__Source excerpt__.

Probabilities for exact rolls

The values below show the chances for each roll to occur exactly. I also added in straight roll calculations to provide a comparison, and color-coded the matching columns.

The column showing the odds simply show a ratio of two probabilities. In this case, the Non-Halfling probability divided by the Halfling probability shows how much more likely you are to roll exactly \$x\$ when you are not a halfling.

In general, you are more likely to roll the lower values when not a halfling, but not by much. The exceptions are for rolling 1's (you are really not likely to roll them) and rolling 2 through 5 if with advantage. But otherwise, the odds are generally within 0.9 to 1.1, so there is not a very large effect.

PDF

Probabilities for cumulative rolls

The values below show the chances for each roll to occur cumulatively -- ie, the row for Roll = 4 shows the chances of getting at least a 4 in the different scenarios. I also added in straight roll calculations to provide a comparison, and a column on odds.

CDF


Solution

Let's calculate \$Pr(X = x)\$ with a straight roll, with Advantage, and with Disadvantage.

Straight Roll

If you roll a \$2\$ through \$20\$, you must keep it. But if you roll a \$1\$, you reroll it and keep the second result. The second roll has a \$\frac{1}{20}\$ chance of happening, but branches out to a further \$20\$ equally-likely possibilities. This means if we want to get a specific roll of \$x\$, the chances are:

\begin{align*} Pr(X = x) = \frac{1}{20} + (\frac{1}{20} \times \frac{1}{20}) = \frac{21}{400} = 5.25\%\ \end{align*}

But to roll a \$1\$, you must roll \$1\$'s both times:

\begin{align*} Pr(X = x) = \frac{1}{20} \times \frac{1}{20} = \frac{1}{400} = 0.25\%\ \end{align*}

With Advantage

There are many sub-cases here that we have to go over. Let's say we wanted to roll a \$10\$ exactly:

  • If you roll a \$10\$ on the first dice, and not a \$1\$ or a \$10\$ or higher on the second (and count this twice, by symmetry);

  • If you roll a \$10\$ on both dice;

  • If you roll a \$1\$ on the first dice, and not a \$1\$ or a \$10\$ or higher on the second, and you roll a \$10\$ on the re-roll (and count this twice, by symmetry);

  • If you roll a \$1\$ on both dice, and roll a \$10\$ on the re-roll;

  • If you roll a \$10\$ on the first dice, a \$1\$ on the second, and you roll a \$10\$ or less on the re-roll (and count this twice, by symmetry).

__Problems to solve__.
1. Transcribe part of the dice-probability excerpt verbatim. Begin at the words "In general, you" and stop after "very large effect.".
2. According to the dice-probability excerpt, what is the chance of ending up with exactly a 1 on a straight roll?

__Extracted data__.

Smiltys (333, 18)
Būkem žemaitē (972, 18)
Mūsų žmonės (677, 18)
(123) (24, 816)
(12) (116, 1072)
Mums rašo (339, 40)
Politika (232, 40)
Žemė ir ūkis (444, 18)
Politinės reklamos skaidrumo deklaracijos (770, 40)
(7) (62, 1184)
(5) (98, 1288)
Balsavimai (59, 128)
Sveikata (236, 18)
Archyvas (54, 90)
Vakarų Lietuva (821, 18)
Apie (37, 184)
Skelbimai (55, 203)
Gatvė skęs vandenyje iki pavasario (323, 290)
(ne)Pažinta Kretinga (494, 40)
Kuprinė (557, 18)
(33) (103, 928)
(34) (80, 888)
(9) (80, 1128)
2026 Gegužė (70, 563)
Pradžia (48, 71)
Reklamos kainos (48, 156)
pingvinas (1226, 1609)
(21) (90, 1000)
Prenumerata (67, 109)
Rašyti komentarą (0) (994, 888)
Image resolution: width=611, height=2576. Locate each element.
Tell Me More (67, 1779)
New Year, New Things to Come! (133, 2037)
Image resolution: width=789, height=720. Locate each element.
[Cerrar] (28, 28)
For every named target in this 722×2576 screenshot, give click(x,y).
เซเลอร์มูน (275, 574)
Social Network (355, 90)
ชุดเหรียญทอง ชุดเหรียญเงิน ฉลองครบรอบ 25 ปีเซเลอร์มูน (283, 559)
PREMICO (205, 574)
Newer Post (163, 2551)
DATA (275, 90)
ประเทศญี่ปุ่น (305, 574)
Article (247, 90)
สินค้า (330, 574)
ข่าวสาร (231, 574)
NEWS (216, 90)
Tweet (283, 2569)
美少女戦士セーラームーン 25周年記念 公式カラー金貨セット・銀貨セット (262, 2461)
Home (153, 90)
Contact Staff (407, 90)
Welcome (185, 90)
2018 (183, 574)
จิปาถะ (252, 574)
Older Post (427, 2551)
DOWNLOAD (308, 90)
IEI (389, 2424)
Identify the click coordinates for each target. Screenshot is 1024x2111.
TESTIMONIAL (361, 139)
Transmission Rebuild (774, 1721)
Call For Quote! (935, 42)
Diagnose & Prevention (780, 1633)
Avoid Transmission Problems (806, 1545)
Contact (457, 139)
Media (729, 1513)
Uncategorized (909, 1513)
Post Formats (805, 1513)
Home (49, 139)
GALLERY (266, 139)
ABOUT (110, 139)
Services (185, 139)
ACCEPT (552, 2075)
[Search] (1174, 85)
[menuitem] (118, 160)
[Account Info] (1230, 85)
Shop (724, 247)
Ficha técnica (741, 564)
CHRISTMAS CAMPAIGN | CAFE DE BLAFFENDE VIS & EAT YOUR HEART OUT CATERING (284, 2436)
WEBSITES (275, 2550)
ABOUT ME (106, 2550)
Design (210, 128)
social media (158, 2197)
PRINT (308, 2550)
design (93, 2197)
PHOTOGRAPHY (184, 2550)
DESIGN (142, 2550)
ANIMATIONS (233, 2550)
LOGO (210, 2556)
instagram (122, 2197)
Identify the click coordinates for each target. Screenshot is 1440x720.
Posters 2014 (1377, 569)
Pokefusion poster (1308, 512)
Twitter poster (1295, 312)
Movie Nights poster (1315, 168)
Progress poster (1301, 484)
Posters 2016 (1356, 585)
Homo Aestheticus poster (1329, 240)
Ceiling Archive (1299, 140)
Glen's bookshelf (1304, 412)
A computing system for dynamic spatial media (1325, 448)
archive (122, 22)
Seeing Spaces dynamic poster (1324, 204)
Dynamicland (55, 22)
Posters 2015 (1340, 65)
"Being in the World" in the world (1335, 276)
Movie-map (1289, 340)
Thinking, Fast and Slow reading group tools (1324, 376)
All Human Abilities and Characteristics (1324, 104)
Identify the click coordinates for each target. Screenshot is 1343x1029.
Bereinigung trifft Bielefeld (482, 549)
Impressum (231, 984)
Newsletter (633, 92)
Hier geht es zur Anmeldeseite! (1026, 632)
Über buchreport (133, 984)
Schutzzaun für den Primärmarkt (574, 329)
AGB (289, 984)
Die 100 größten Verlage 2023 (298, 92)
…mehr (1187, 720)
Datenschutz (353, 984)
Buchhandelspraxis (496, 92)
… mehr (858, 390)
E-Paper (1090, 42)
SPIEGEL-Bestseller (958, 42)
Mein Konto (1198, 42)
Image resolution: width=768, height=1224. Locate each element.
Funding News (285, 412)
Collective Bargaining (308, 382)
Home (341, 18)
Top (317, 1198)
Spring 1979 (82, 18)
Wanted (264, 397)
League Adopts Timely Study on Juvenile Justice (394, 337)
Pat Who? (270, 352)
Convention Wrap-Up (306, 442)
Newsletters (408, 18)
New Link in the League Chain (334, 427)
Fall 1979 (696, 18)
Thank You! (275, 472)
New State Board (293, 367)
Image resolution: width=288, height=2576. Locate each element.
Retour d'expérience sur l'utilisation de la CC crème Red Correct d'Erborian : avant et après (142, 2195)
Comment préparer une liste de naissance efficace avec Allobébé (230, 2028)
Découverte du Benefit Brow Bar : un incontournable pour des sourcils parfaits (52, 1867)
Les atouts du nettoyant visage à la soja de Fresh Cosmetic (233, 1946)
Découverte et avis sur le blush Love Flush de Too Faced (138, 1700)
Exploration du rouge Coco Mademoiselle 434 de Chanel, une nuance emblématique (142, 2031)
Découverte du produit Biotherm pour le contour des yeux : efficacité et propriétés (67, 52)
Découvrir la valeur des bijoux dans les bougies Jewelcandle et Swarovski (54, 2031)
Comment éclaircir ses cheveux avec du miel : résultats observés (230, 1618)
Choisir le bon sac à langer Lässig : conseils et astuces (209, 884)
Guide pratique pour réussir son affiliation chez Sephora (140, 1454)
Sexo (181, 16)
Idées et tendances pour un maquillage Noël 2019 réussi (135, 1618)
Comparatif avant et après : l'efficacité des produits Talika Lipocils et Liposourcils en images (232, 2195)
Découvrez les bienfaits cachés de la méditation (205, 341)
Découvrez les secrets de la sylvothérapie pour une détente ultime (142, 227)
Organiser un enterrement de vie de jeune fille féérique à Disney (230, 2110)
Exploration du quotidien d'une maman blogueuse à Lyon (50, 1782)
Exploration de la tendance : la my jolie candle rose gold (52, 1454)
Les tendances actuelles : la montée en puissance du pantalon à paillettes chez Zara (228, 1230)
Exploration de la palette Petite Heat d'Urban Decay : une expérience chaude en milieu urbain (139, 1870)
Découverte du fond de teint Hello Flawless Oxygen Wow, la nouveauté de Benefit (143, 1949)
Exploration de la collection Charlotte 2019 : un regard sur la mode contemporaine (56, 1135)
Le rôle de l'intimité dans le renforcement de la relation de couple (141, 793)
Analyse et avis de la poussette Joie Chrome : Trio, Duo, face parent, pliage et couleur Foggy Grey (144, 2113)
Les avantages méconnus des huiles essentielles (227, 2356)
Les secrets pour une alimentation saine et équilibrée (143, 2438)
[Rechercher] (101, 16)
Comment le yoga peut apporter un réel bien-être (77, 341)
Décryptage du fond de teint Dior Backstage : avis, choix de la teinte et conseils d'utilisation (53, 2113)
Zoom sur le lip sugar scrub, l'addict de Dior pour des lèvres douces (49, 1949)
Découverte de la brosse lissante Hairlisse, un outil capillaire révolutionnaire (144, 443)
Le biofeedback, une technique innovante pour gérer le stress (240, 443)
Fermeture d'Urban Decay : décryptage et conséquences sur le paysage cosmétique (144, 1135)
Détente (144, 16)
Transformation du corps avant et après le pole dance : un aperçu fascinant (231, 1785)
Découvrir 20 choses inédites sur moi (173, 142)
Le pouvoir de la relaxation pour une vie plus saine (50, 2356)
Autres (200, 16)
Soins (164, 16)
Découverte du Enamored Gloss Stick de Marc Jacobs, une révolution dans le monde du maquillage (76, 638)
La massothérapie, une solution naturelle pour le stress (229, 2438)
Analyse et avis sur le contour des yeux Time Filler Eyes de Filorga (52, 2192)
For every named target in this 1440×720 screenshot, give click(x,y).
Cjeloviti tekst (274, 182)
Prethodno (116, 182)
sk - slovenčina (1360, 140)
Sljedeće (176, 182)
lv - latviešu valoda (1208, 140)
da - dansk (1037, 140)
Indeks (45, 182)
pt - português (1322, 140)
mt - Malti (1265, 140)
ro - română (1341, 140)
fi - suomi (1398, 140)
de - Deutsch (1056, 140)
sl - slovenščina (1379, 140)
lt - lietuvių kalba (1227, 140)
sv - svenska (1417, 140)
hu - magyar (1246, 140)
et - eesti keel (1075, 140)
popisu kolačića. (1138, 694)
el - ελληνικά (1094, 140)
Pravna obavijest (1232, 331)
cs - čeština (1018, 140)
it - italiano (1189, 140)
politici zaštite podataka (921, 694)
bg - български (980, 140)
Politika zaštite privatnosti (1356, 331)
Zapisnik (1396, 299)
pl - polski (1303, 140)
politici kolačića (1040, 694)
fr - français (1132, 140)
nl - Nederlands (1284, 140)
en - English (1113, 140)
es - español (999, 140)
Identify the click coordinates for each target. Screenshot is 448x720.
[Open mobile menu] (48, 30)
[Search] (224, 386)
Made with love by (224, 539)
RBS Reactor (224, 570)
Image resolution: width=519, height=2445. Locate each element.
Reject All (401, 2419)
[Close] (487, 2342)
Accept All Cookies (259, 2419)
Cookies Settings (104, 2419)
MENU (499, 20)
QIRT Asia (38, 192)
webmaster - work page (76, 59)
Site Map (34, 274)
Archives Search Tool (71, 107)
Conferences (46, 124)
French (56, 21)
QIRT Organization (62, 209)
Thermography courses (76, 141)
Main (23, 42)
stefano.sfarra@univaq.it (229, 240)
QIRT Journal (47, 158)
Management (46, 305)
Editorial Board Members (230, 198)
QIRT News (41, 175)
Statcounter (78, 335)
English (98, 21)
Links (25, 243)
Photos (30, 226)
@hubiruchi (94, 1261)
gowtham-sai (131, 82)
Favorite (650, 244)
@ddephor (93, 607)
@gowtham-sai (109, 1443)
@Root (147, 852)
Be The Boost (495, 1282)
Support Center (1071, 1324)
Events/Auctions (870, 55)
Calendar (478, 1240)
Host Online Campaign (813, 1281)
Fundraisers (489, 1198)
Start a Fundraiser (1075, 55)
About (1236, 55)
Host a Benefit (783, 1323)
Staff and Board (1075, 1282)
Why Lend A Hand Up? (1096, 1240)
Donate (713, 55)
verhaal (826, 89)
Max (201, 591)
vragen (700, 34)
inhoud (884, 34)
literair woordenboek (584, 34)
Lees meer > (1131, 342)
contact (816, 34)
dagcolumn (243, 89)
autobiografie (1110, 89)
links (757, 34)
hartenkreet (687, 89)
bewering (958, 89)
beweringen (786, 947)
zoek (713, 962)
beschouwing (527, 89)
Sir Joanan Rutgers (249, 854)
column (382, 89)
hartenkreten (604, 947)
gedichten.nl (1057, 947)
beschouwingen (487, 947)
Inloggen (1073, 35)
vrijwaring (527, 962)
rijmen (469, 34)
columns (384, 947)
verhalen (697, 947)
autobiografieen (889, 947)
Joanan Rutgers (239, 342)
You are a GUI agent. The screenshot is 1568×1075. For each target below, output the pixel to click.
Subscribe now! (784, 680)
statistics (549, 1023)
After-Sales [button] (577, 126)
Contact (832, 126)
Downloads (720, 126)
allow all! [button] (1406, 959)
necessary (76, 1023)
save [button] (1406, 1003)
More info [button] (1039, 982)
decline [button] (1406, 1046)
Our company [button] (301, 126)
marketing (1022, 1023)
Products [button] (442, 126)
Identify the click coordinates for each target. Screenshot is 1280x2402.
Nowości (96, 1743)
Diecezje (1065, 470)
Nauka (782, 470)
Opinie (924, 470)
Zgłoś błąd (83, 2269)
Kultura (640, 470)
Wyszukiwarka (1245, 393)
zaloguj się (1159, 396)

__Written responses__.
1.
In general, you are more likely to roll the lower values when not a halfling, but not by much. The exceptions are for rolling 1's (you are really not likely to roll them) and rolling 2 through 5 if with advantage. But otherwise, the odds are generally within 0.9 to 1.1, so there is not a very large effect.

2. 1/400, or 0.25%